Type declaration is putting types on function arguments, return values, and variables

which usually implies static typing

Type checking is checking that these declared types are adhered to.

In static, compiled languages this can be done at compile time (though static languages that still allow dynamic casts can still subvert things).
In dynamic languages this check could only be done at runtime - and whether and when it is checked depends on the language and/or the programmer

Type annotation is a name we may prefer to use when types are mentioned, but not checked - really just inline documentation of what we expect.

This applies only to dynamic languages (in statically typed languages would be a syntax error to not specify types (or have it be inferred, for languages that do that)). Type annotation can still be very useful for editors to hint to you what to hand in, for certain kind of checks.

Type hinting is a vaguer term, and can refer to things like:

type annotation as described above (not enforced in any way)

mainly there so that IDEs can show this to programmers

e.g. Python 3[1] (see also Python_notes_-_syntax_and_language#Type_annotation)

type annotation that is enforced at runtime, but optional to specify

e.g. PHP (though it calls it type declaration) [2]

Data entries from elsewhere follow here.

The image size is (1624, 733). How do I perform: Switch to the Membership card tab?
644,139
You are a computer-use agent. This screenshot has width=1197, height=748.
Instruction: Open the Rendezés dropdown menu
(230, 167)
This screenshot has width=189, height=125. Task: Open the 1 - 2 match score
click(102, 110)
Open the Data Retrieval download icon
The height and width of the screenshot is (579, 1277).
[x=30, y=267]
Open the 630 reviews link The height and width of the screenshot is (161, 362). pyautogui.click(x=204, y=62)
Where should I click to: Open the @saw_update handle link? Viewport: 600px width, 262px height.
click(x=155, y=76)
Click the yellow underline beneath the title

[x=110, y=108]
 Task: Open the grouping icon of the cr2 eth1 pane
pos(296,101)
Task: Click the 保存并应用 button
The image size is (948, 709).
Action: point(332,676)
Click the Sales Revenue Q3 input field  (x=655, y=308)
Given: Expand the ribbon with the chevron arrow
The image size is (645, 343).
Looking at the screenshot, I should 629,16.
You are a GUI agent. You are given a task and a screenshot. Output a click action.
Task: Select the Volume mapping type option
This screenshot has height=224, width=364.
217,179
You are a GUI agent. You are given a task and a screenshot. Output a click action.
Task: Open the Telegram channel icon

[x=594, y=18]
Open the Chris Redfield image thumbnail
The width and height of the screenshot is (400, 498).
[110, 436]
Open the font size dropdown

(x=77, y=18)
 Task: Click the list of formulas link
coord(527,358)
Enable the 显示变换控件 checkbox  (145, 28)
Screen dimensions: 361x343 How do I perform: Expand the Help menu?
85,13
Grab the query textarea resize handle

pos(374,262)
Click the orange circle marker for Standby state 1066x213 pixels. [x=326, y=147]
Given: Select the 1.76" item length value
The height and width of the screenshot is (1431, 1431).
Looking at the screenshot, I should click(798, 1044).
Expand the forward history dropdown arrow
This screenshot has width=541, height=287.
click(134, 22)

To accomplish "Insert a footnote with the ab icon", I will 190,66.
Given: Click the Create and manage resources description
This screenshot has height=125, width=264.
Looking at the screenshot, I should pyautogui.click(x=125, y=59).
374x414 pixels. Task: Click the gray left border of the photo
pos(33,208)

around generics, it can refer to requesting which types should be precompiled

(a specific case of a compiler hint)

e.g. tensorflow[3]

Some languages add some further distinctions, like Java's 'declaration annotation' [4][5]

Conversion, casting, coercing

The shorthand terms (like conversion, casting, and coercing) are somewhat fuzzy

Or, rather, context-dependent. It's often defined very clearly within a language's specs -- but different languages may use the terms differently, so once you step outside a single language, definitions vary.

More verbose terms may be more specific, but even they can vary between specific language's type system (and sensibly so within each).

The result is that people will often use the terms consistent with the language they know best, so it really helps to understand the underlying concepts. Context then solves most things.

More pragmatically

Programmers often deal with:

having to explicitly convert values (explicit converting type cast)

e.g. (float)intvar

cases where that's done for you (implicit converting type cast)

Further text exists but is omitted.